Nelson, who helped shape the legislation, spoke of “huge, gargantuan” rate increases homeowners have experienced in the past year as the 2012 Bigger-Waters Flood Insurance Reform Act went into effect.
The law mandated higher premiums to match true flood risk. Starting Oct. 1 it began phasing out over five years subsidies for owners of homes built before the flood map program began. Buyers of homes sold after July 2012 lose the subsidy immediately.
Though they overwhelmingly approved the changes in 2012, lawmakers are now trying to reverse the changes, blaming FEMA for moving too fast with new flood maps and not studying the affordability of new rates.
Chastened from stories from angry constituents, lawmakers rallied around legislation and on Thursday had assembled a strong enough coalition to defeat several amendments that altered the bill.
As approved, the Senate bill would delay major changes for four years and is retroactive to the 2012 law going into effect last October.
Florida has more subsidized flood insurance policies facing sharp rate hikes than anywhere in the country — 50,000 in Pinellas County and more than 14,000 in Hillsborough — and some homeowners are seeing annual increases of $2,000 to $10,000 or more
The changes are also being felt sharply in Louisiana, New York, New Jersey and a number of other states.
Opponents, including conservative interest groups, say the reforms under the 2012 law are necessary to ease the deficit-strapped National Flood Insurance Program, to end government subsidies and to discourage building in risky areas. Private insurers also have a stake in the debate, contending subsidized flood rates prevent competition.
The White House this week found itself in an unusual alliance with conservatives in saying the bill would undo attempts to stabilize the flood insurance program, which is $24 billion in debt, in large part because of Hurricane Katrina and Superstorm Sandy. But the administration stopped short of threatening a veto.
“The program is basically bankrupt and only operating by the grace of the American taxpayers,” Sen. Richard Shelby, R-Ala, said in debate Wednesday. “Essentially it was flawed from the beginning when it was created in 1968.” He accused sponsors of trying to kill any reforms.
“I believe people in America deserve to know the cost and risk of where they live,” he added.
“This is, in essence, an entitlement program,” said Sen. Bob Corker, R-Tenn.
Sen. Robert Menendez, D-N.J., countered that the bill does not apply to second and vacation home or those facing repeated flooding. Sen. Charles Schumer, D-N.Y., threatened that FEMA would take “nonsensical” flood mapping to other states.

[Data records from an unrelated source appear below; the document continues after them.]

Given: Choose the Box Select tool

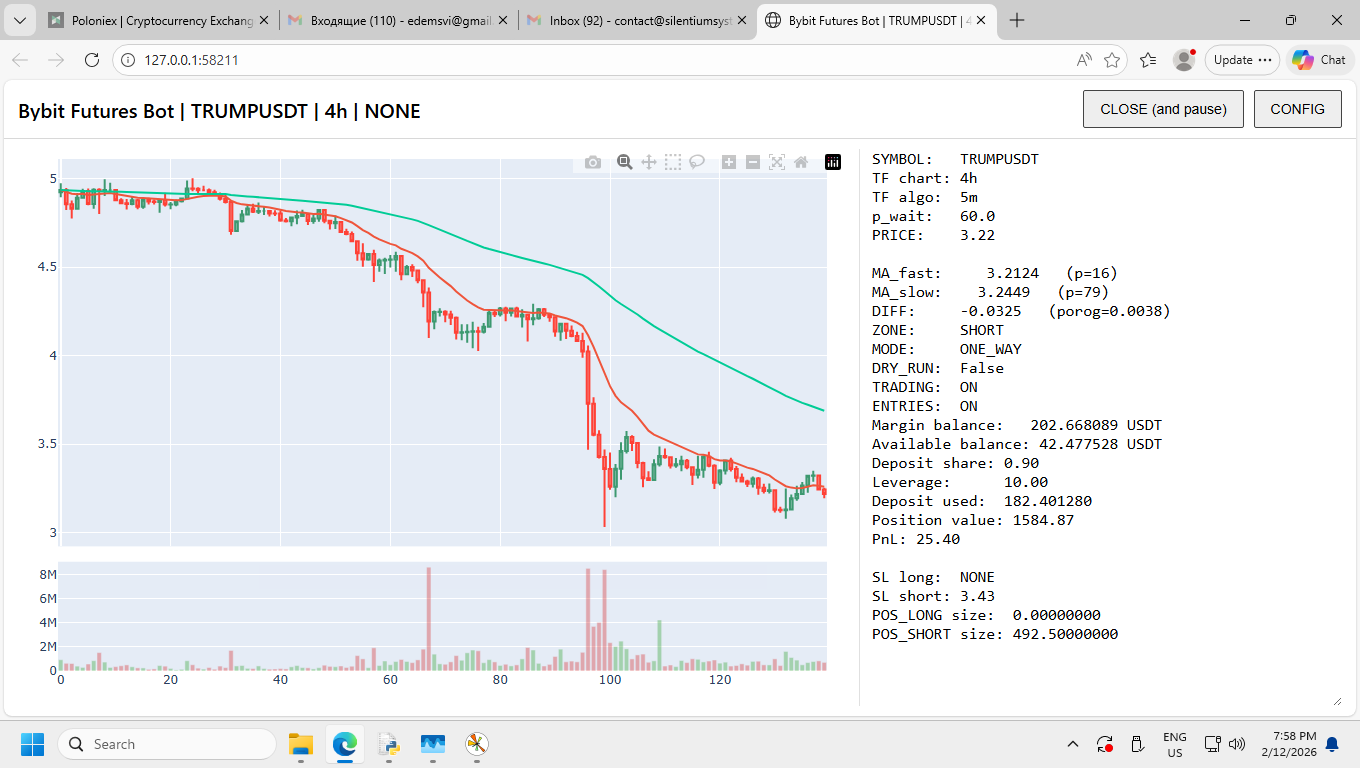Looking at the screenshot, I should 673,162.
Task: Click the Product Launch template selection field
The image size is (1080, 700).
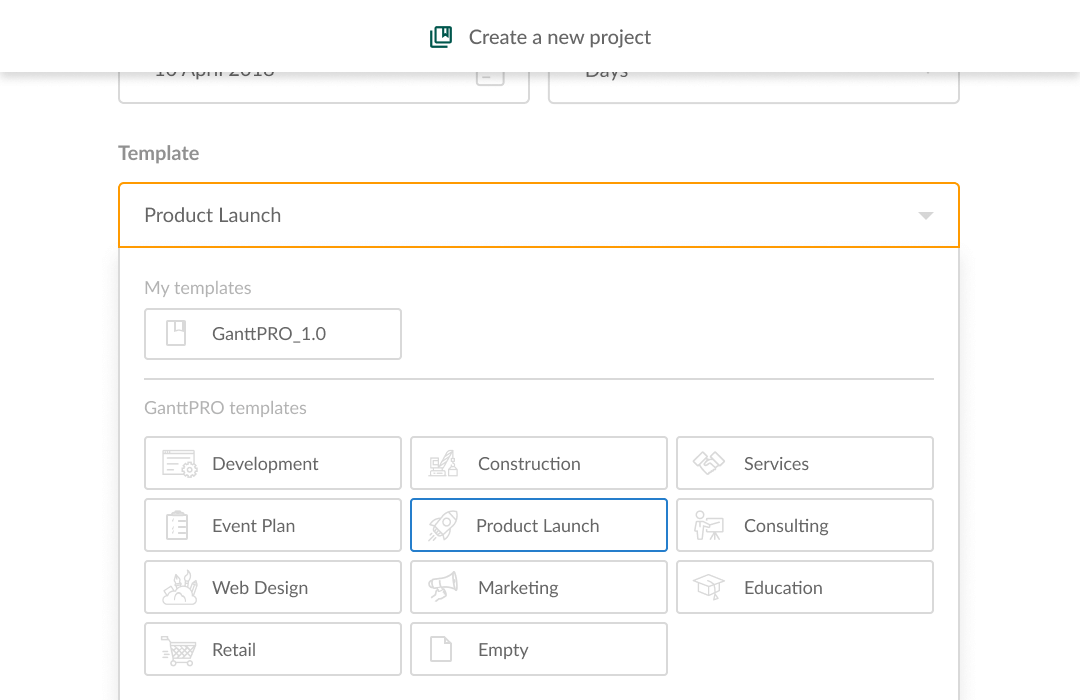Action: [539, 215]
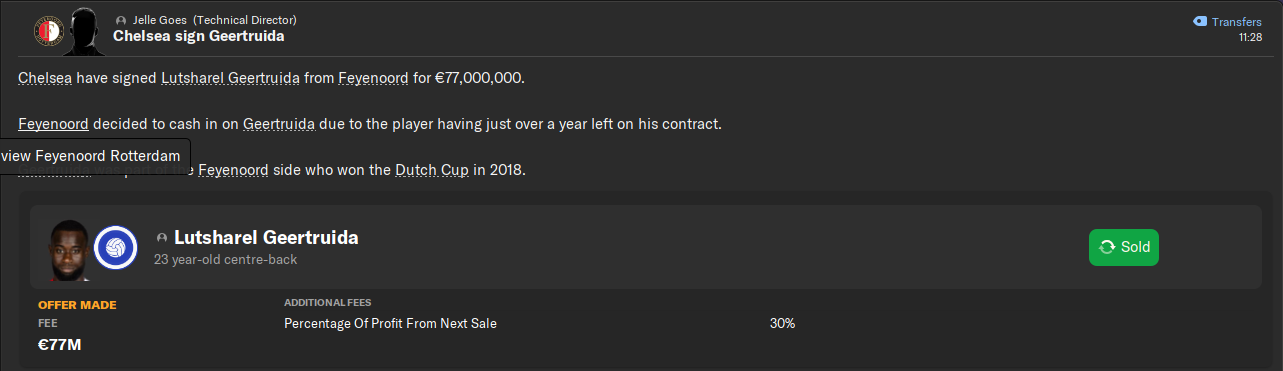Select the person icon beside Jelle Goes
The height and width of the screenshot is (371, 1283).
point(121,20)
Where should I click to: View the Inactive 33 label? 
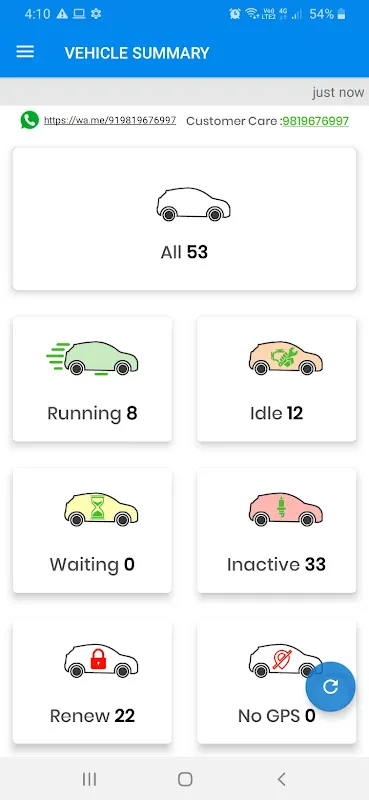pyautogui.click(x=276, y=564)
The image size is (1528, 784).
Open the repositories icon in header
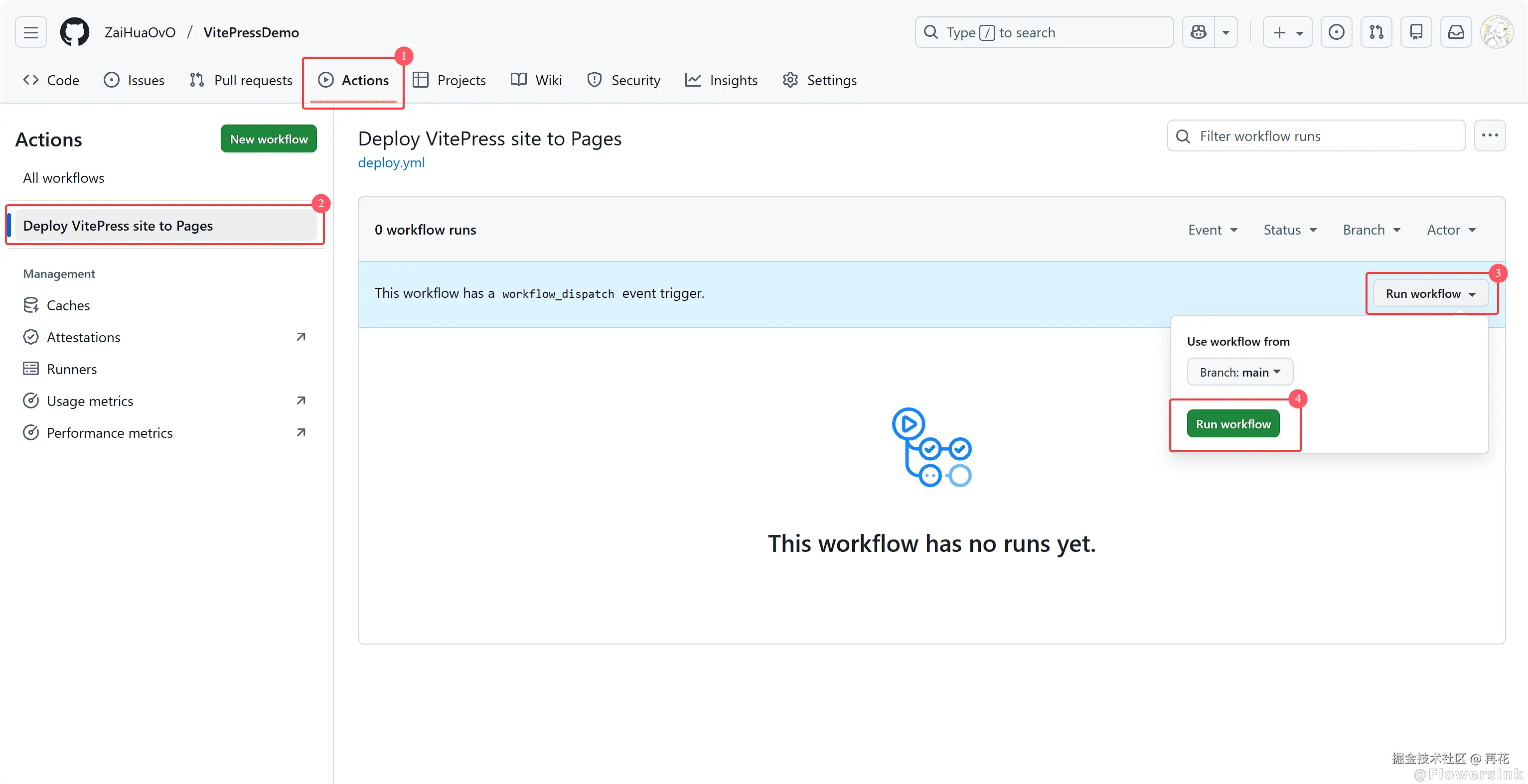pos(1416,32)
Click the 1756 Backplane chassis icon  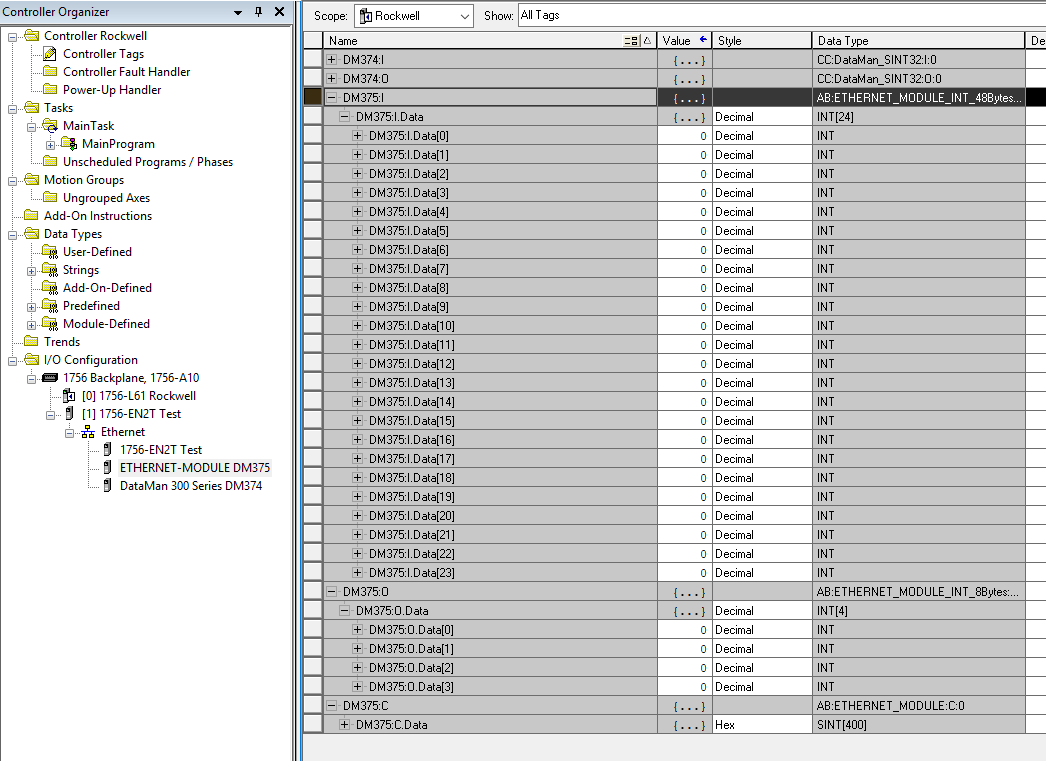50,378
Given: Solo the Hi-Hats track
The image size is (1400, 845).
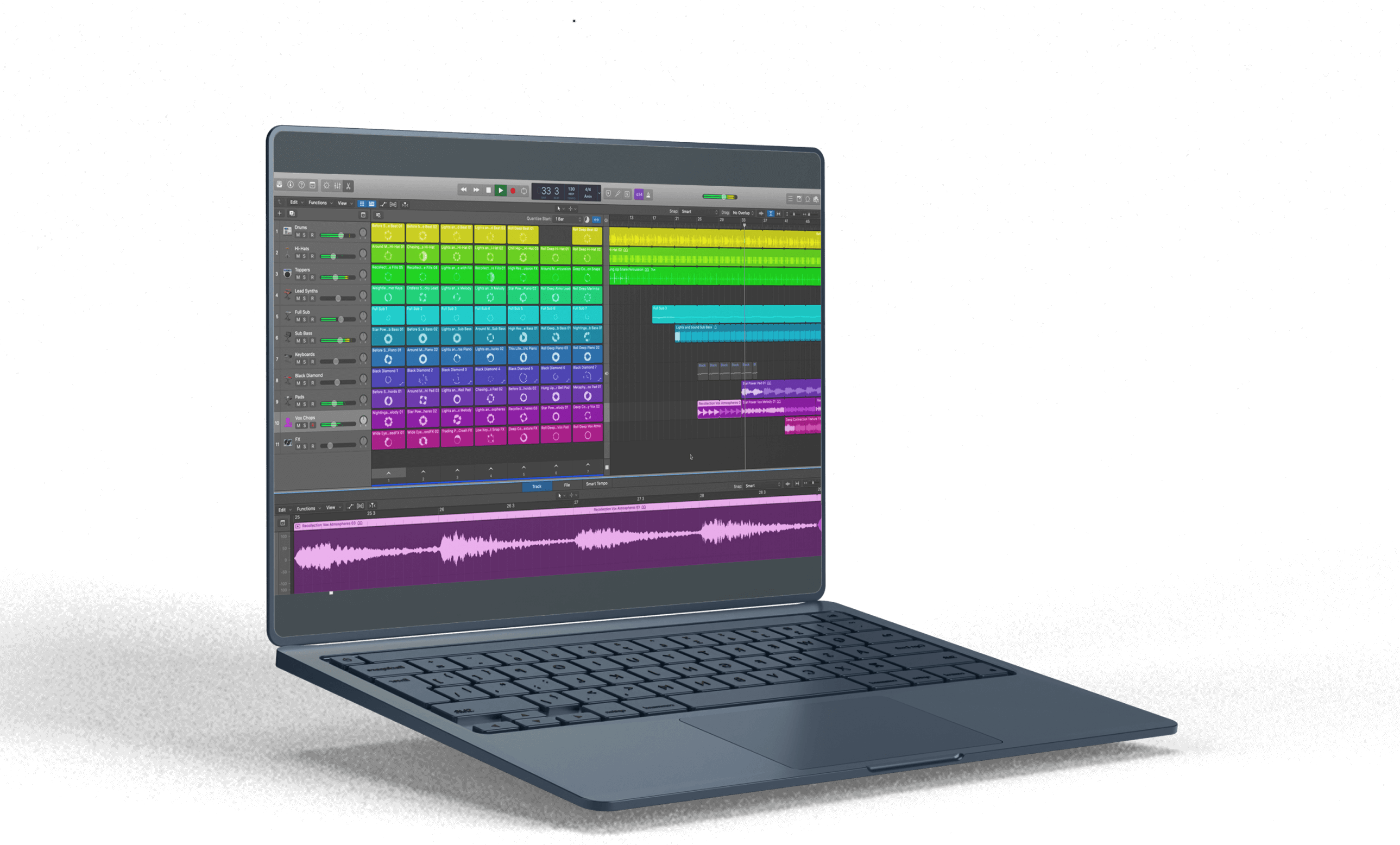Looking at the screenshot, I should 305,256.
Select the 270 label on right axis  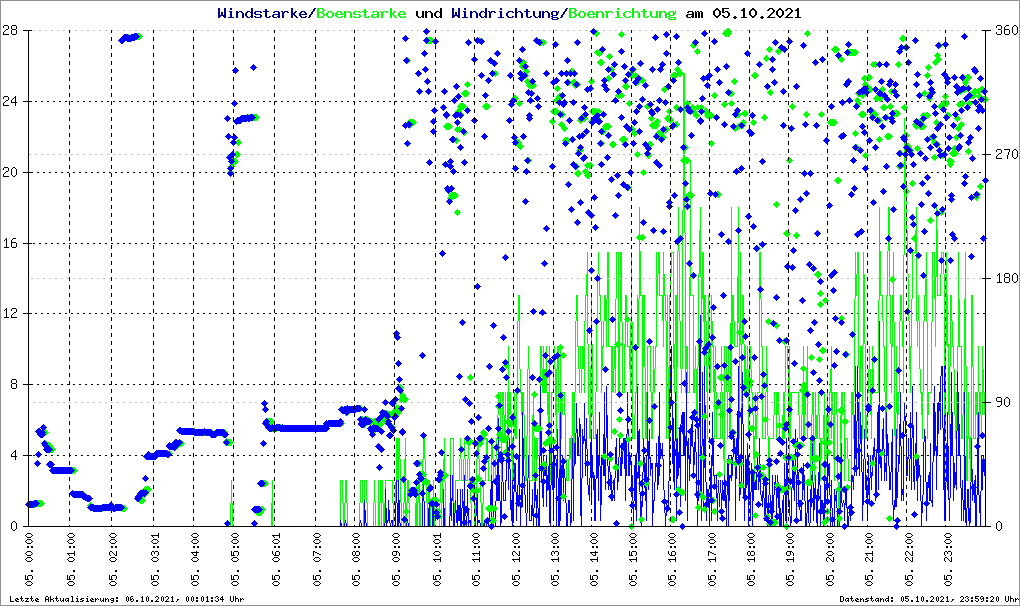click(1003, 154)
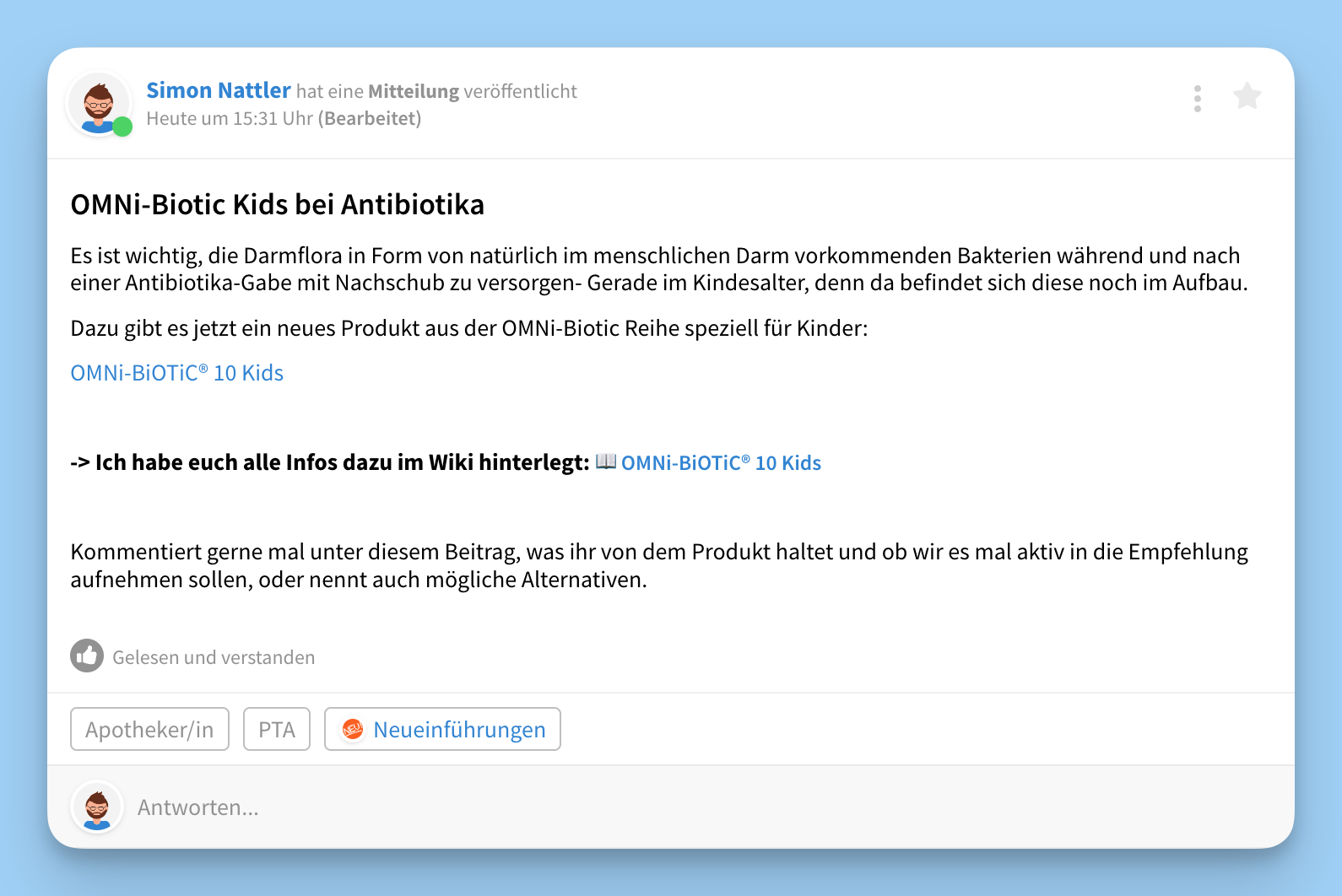Click the thumbs-up acknowledgment icon
Screen dimensions: 1342x896
87,656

The arguments now move to the House. A bill matching the Senate’s has more than 180 sponsors but Republican leaders, including House Speaker John Boehner and Rep. Jeb Hensarling of Texas, chairman of the Financial Services Committee, have vowed not to take it up.
The bill is also competing with other legislation that provides a less sweeping rollback of the 2012 law.
Advocates from Pinellas County, which has more subsidized insurance policies than any county in the nation, went to Washington this month to lobby the state delegation and will return next month to target a broader audience.
“We are going to be assertive in telling the true story for Florida — that this is affecting real people, middle-income people and ordinary folks, many of whom do not even have waterfront access or views,” said Wendy Nero, a Pinellas County government official who is working with the coalition.
Florida’s Democratic members of the House wrote a letter to Boehner on Wednesday saying they were “very concerned” about his comments last week about not taking up the Senate bill. (Boehner did say the House would look at “alternative ideas” that “both help homeowners and protect taxpayers.”)
“Listen to the families, small business owners, Realtors, chambers of commerce and retirees across America who agree that the Homeowner Flood Insurance Affordability Act of 2013 is the right approach,” the letter read.
A review of Pinellas County Property Appraiser data indicates the median value of affected homes that could lose their flood subsidies, some of them immediately, is $132,000.
The new rates have already hurt home sales in flood-zone neighborhoods such as Shore Acres, the Pinellas beaches and inland St. Petersburg have plunged to the slowest pace in years, according to Realtor data analyzed by the Tampa Bay Times.